◆ **QUOTED TEXT**

================================

# Printer Spooler Problem



## picko (Jun 25, 2008)

Hello, I am running Windows XP Pro SP2. I am currently trying to install a new printer and am able to get the test page to print okay however the print spooler does not fully delete the file hence I am not able to print anything after this and keep having to run "Net Stop Spooler" to free the printer up again, reboot but then keep having the same issue again. Is there a way of fixing the Printer Spooler? - thanks in advance!


----------



## revealer (Jan 24, 2007)

Hello picko, 
Please do explain in detail the issue you have been experiencing with the printer. That should help me understand the issue better. 
However, let us work together to isolate the issue 
Here the the few steps to refresh the print spooler 
*Windows XP:

1. Click Start and then Control Panel.
2. Depending on the View settings of your computer, open the Services
window.

For Category View:

a. Click Performance and Maintenance.
b. Click Administrative tools.
c. Double-click Services.

For Classic view:

a. Double-click Administrative Tools.
b. Double-click Services.

3. Locate the Print Spooler entry.
4. Right-click the Print Spooler icon and then click Restart.
5. A progress message will be displayed. After the Print Spooler restarts, you should be able to print or uninstall the printer driver, as required.*


----------



## picko (Jun 25, 2008)

================================

◆ **PROMPT 1**
In the print spooler thread, which version of Windows is picko running?
◆ **PROMPT 2**
Write the next part of the print spooler thread, starting with picko's reply to revealer.
The listing that comes next is separate material and is not part of the print spooler thread.

◆ **DATA SEGMENT**
================================

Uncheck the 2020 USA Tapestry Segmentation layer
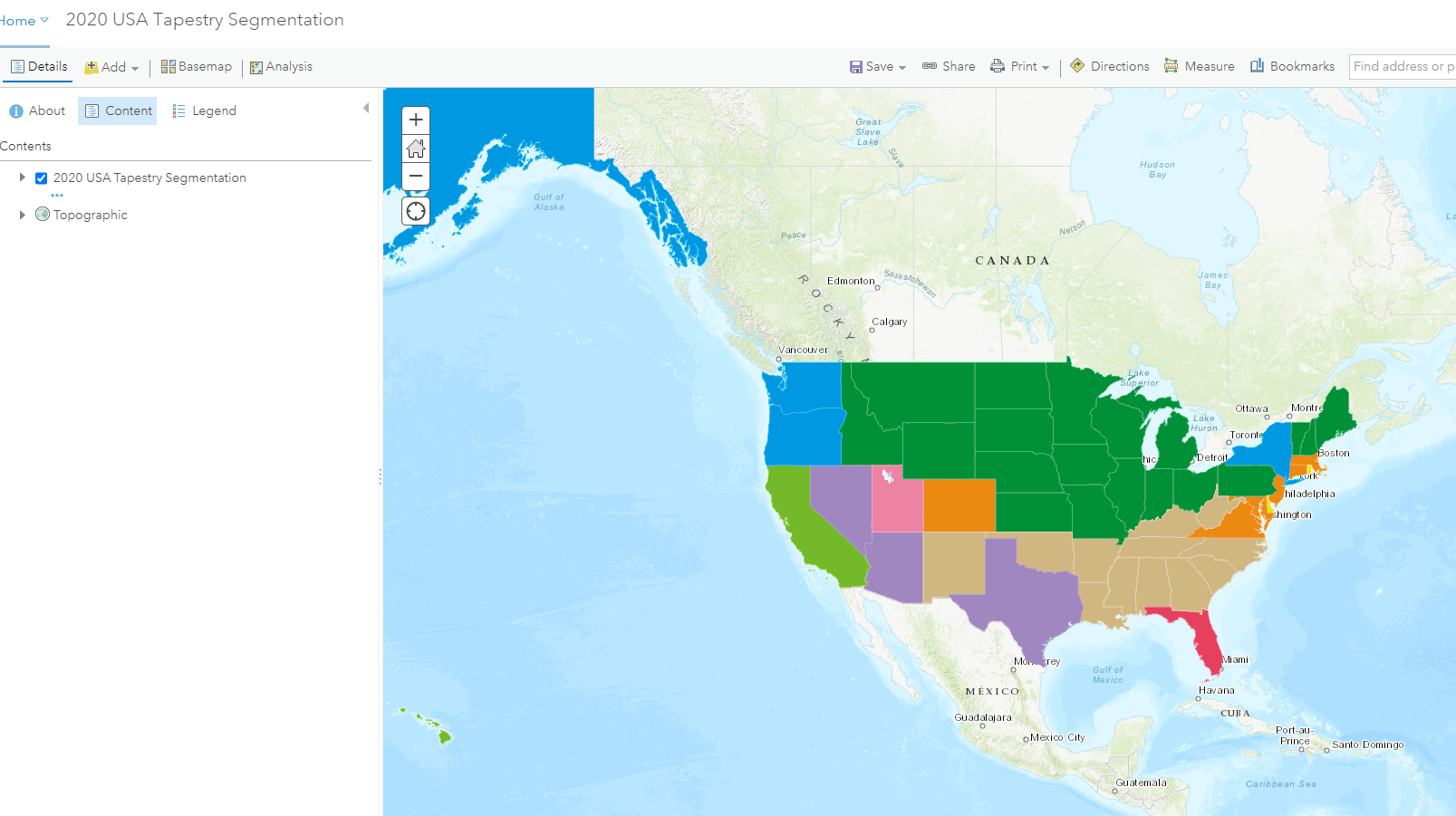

================================

◆ **ANSWER 1**
Windows XP Pro SP2.

◆ **ANSWER 2**
Hi Revealer,
Thank you for your reply and suggestions to resolve. much appreciated.

In more detail, the problem I seem to be having is when I install or re-install the print driver, I print a test page which does in fact print. When I go to open the print queue the page printed shows as 99% complete and does not leave the print queue. It just sits there showing 99% complete and I can not print any further documents. If I try to delete or cancel this document, the print queue does try to delete it but unsuccessfully. It just sits there in the print queue showing as "deleting". The only way I can seem to clear this is to run Net Stop Spooler, restart my machine and the queue is cleared. I then start the process again but experience the same problem.

Could this be an issue with the print spooler? Some research indicates it could be a memory problem? Your thoughts?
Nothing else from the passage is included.